_Problem_
Repeat exactly, and only, the lines from the line containing "Screen dimensions: 758x838" through the last line of the records below, including both.

******

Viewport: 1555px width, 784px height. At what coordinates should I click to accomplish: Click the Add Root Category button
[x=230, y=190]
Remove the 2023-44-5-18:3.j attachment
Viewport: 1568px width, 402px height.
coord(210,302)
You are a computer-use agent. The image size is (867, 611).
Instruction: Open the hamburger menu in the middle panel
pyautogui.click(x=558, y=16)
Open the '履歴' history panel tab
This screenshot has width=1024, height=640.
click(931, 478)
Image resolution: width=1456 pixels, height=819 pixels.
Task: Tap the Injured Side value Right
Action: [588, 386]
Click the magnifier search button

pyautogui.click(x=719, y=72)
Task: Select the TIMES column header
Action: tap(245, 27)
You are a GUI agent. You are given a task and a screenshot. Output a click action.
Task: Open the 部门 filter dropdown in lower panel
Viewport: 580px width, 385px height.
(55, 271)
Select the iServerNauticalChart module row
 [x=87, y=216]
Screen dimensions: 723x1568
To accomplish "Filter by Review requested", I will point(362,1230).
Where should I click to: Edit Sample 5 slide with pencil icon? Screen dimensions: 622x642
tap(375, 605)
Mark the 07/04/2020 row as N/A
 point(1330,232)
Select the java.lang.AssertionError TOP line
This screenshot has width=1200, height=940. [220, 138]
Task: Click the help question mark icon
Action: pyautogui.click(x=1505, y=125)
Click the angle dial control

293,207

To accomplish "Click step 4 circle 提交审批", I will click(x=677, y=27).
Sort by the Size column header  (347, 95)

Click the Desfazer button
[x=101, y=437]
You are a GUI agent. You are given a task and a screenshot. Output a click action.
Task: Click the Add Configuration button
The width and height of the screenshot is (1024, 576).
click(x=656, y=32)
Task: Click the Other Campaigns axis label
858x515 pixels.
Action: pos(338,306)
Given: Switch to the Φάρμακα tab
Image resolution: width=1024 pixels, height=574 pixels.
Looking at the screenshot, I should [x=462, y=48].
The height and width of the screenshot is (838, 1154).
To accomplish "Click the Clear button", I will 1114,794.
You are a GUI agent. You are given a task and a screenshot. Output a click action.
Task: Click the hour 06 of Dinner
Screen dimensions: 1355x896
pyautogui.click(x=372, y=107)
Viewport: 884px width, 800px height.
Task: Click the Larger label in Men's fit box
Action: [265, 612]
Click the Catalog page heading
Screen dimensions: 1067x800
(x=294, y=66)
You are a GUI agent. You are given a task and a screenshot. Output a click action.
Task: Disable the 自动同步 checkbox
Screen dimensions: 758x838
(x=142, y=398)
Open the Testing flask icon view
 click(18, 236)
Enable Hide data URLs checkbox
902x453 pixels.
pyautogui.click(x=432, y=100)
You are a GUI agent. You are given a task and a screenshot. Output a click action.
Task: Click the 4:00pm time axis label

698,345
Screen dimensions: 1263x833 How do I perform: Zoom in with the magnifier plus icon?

******

_Answer space_
Screen dimensions: 758x838
(x=142, y=398)
Open the Testing flask icon view
 click(18, 236)
Enable Hide data URLs checkbox
902x453 pixels.
pyautogui.click(x=432, y=100)
You are a GUI agent. You are given a task and a screenshot. Output a click action.
Task: Click the 4:00pm time axis label

698,345
Screen dimensions: 1263x833 How do I perform: Zoom in with the magnifier plus icon?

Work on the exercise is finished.